Title: Re: Hooking up Tandy 1000TL to internet
Post by: bsisko on July 08, 2019, 01:43:08 AM
Ahh Dawlene,  thanks for the advice.  It was the 8-bit guys videos that gave me the idea to retrobrite my machine.  Leaving things out in the sun is out, since I live in a apartment complex.
One of the things i do want to retrobrite is a CRT monitor.  I noticed when I watch the 8-bit guys, he takes things apart and leave them in a solution.  My question is, which sounds stupid, do yo have to take the CRT apart, or can it be retrobrited in the case  Secondly, is it cheaper to buy a new keyboard than to try to repair the keyboard that came with the machine.  It needs to be retrobrited, and some of the keys you have to press several times for it to register a click.
Title: Re: Hooking up Tandy 1000TL to internet
Post by: dawlane on July 08, 2019, 09:18:17 AM
You should strip things down if you want to Retro Bright. It stops the solution from causing damage to components and metals. Take plenty of pictures during dismantling so you know how to put it back together. Getting hold of a service manual would be a big help in how to dismantle and rebuild.

If you haven't got access to direct sun light, you can create a Retro Bright box. Basically a big container lined with a reflective material and a UV light. I did come across another YouTube video ( showing a new method using a Sous Vide (usually used in professional restaurants). The Sous Vide looks to be the best solution as it gives better control and results. Just boiling the parts in a pan would be too risky.
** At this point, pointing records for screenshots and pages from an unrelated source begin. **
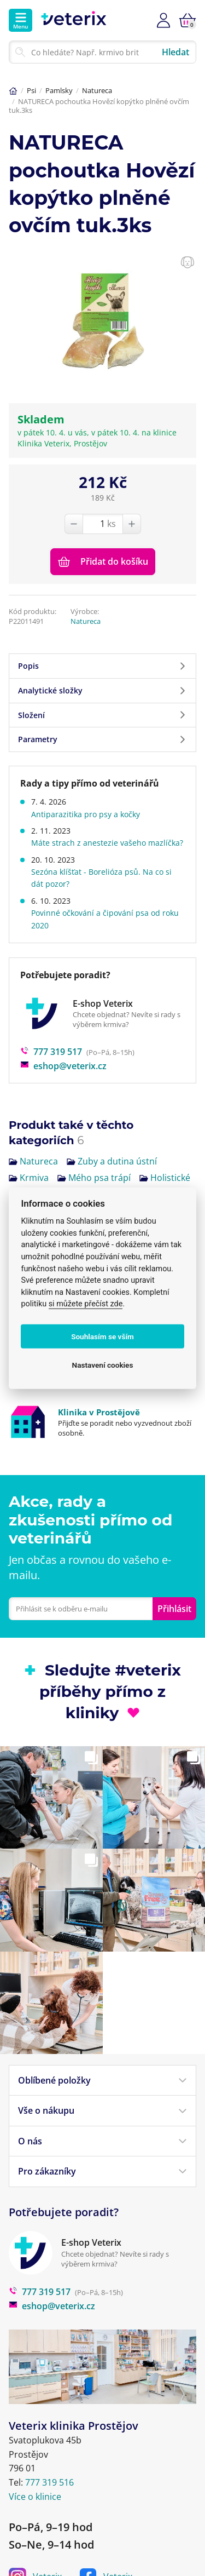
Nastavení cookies (102, 1364)
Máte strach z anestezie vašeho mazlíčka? (107, 842)
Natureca (97, 90)
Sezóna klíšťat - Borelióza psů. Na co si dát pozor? (101, 878)
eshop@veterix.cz (63, 1066)
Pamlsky (59, 90)
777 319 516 (49, 2427)
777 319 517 (51, 1052)
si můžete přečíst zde (86, 1304)
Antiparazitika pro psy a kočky (85, 814)
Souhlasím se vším (102, 1336)
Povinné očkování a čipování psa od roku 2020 (105, 919)
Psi (31, 90)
Keyboards can be tricky to repair. It all comes down to the type of mechanism and it's design. According to Deskthority (, the Tandy 1000 used third generation Fujitsu Leaf Spring ( switches. There would be no easy solution to repair these, so getting hold of a keyboard for spares would be a more viable solution. But first you should try and give them a clean.

When you start maintaining old computers; be prepared to have to start buying a few electrician tools:
Soldering Iron
Desoldering iron
Multi-meter with various leads and clamps.
Wire strippers and snipers
Various pliers
A screw driver set
A small spanner set
A small socket set.
An Oscilloscope.
Work stands with magnifying glass.
Any relevant service manuals.
And some knowledge of electrical circuits and safety.
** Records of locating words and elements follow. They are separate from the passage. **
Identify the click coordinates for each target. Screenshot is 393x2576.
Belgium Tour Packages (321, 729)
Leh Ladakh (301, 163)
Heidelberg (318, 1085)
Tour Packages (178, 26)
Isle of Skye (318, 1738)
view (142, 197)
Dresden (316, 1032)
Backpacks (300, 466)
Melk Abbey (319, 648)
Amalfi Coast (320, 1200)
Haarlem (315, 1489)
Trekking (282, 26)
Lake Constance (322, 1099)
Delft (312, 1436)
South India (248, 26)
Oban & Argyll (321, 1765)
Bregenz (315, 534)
Another tip: Before even powering up any old electrical hardware you should test all components with a multi-meter. The last thing you want to do is electrocute yourself, cause a fire, or damage an irreplaceable component due to a bad capacitor or voltage regulator. Again there are plenty of YouTube videos on how to test components, but a service manual would be a must.
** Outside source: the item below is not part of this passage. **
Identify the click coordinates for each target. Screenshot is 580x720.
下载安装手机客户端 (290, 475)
Side note: It may be worth considering connecting a modern pc to old hardware via the serial port or the printer port (
Title: Re: Hooking up Tandy 1000TL to internet
Post by: bsisko on July 10, 2019, 02:19:26 AM

Are there any videos on connecting modern pcs via the serial or printer port?
Title: Re: Hooking up Tandy 1000TL to internet
Post by: dawlane on July 10, 2019, 10:03:00 AM
I have not seen any videos for serial or printer port connection. Both of these methods rely on there being MS-DOS being installed and a bit of scripting/programming using either a custom cable (for printer connection) or a serial/usb-to-serial cable with additional male/female DB9 adaptor. The latter cable and adaptors can be purchased from Amazon or any good Electronics outlet that deals with electronics.

Another possible method is to upgrade the floppy disk to using a floppy emulator.
You will need to see Adrian Black ('s videos and any others video or articles that you can find.

You may even be able to use a flash drive as a hard drive ( This more than likely will be down to the capabilities of the computer model.